DeepHalo: A Neural Choice Model with Controllable Context Effects
This work addresses the need for interpretable models of context effects in decision-making for applications like recommendation and human-AI alignment, representing an incremental improvement over existing methods.
The authors tackled the problem of modeling context-dependent human decision-making by proposing DeepHalo, a neural framework that enables explicit control over interaction order and interpretability, achieving strong predictive performance on synthetic and real-world datasets.

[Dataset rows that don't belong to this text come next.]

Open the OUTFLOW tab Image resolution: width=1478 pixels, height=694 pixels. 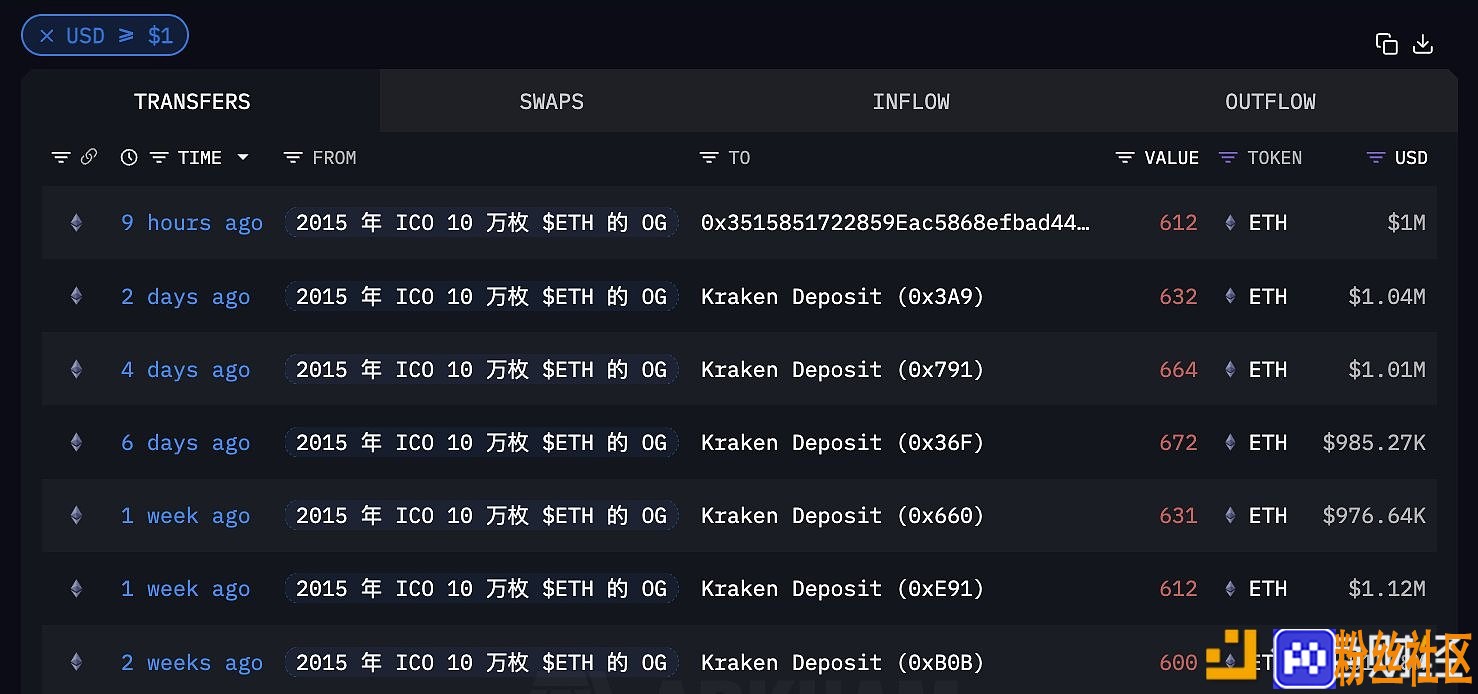point(1270,102)
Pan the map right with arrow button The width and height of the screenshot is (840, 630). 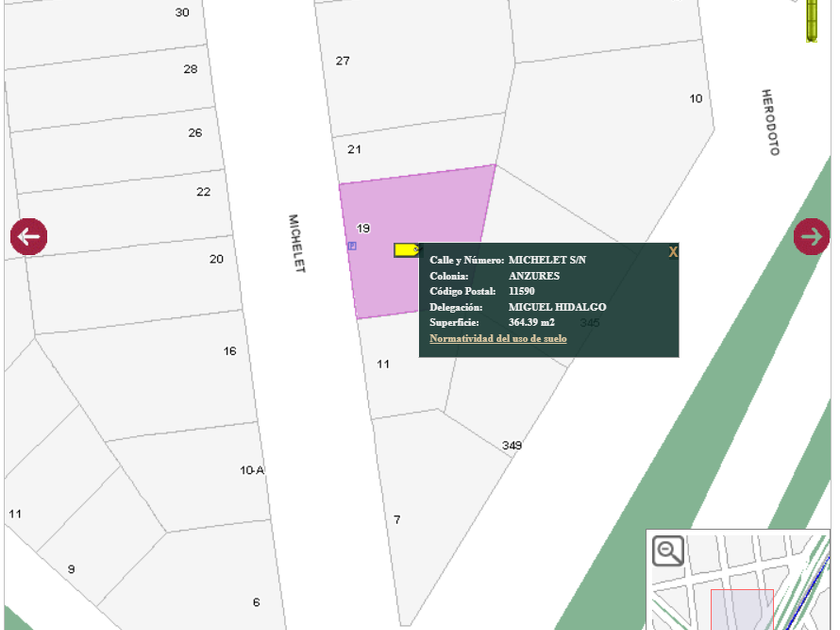click(811, 237)
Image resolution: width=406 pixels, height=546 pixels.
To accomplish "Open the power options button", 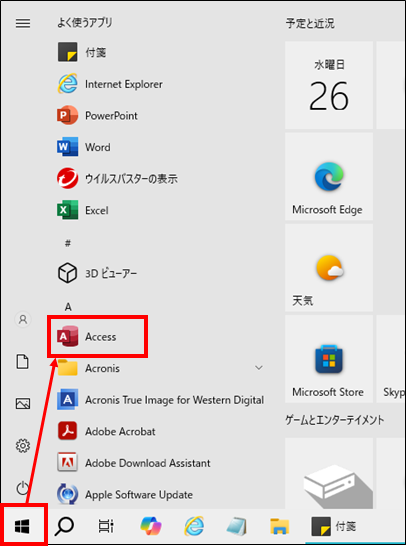I will [x=23, y=488].
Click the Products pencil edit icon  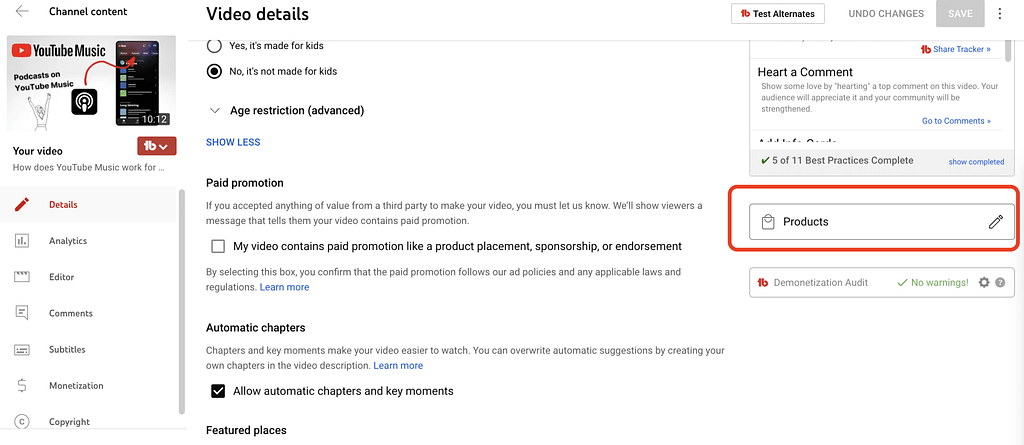[x=995, y=222]
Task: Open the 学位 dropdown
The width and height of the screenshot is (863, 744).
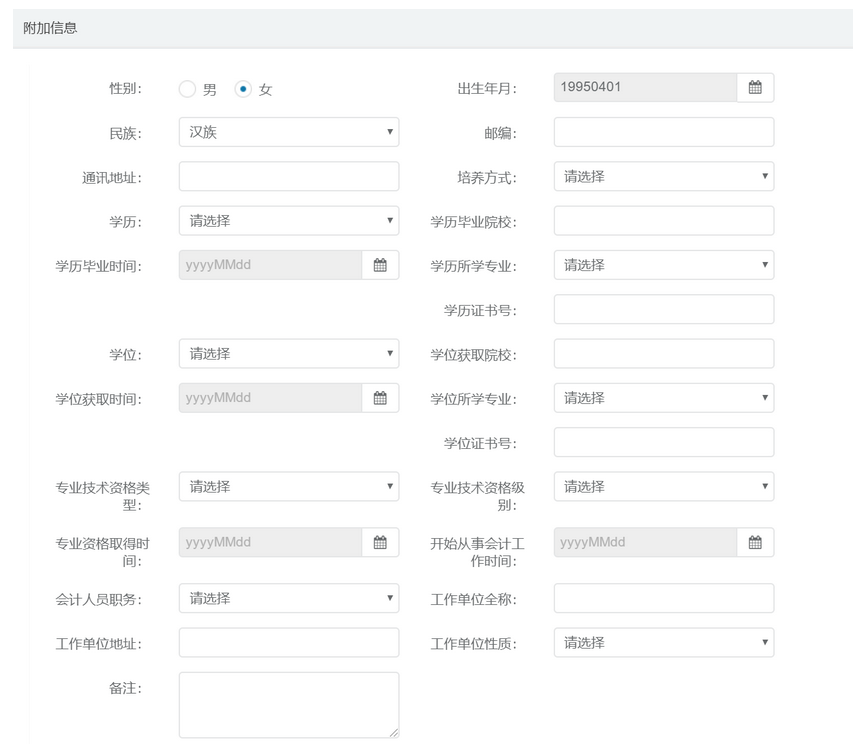Action: tap(289, 353)
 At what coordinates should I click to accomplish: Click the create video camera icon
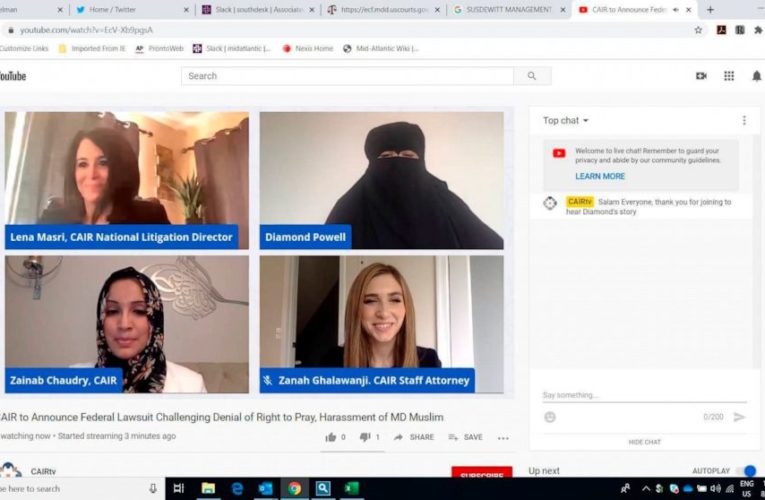click(x=701, y=76)
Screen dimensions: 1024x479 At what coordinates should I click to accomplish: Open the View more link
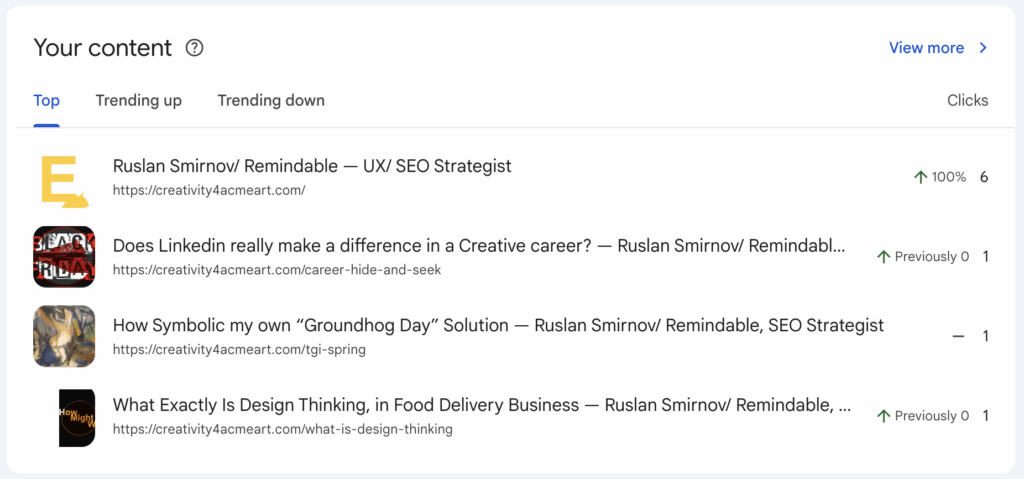[926, 48]
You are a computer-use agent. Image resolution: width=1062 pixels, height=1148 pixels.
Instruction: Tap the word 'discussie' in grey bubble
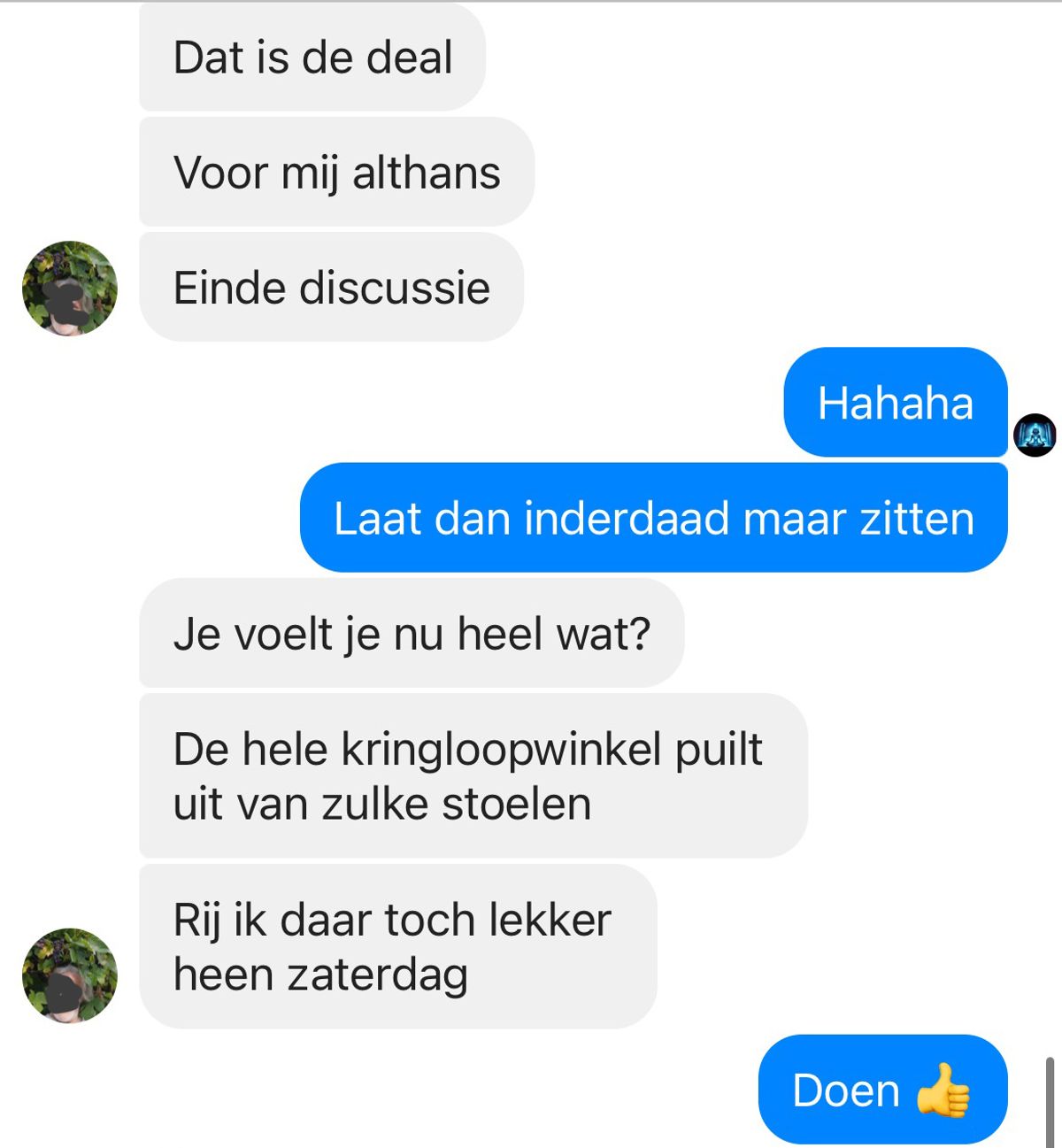395,289
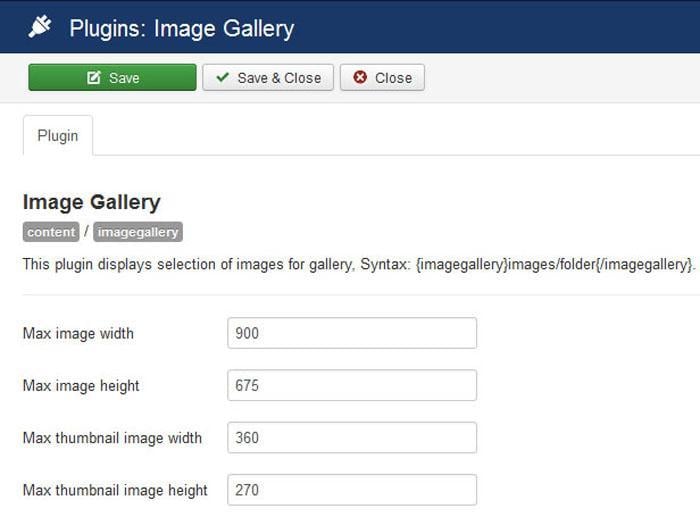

Modeling human decision-making is central to applications such as recommendation, preference learning, and human-AI alignment. While many classic models assume context-independent choice behavior, a large body of behavioral research shows that preferences are often influenced by the composition of the choice set itself -- a phenomenon known as the context effect or Halo effect. These effects can manifest as pairwise (first-order) or even higher-order interactions among the available alternatives. Recent models that attempt to capture such effects either focus on the featureless setting or, in the feature-based setting, rely on restrictive interaction structures or entangle interactions across all orders, which limits interpretability. In this work, we propose DeepHalo, a neural modeling framework that incorporates features while enabling explicit control over interaction order and principled interpretation of context effects. Our model enables systematic identification of interaction effects by order and serves as a universal approximator of context-dependent choice functions when specialized to a featureless setting. Experiments on synthetic and real-world datasets demonstrate strong predictive performance while providing greater transparency into the drivers of choice.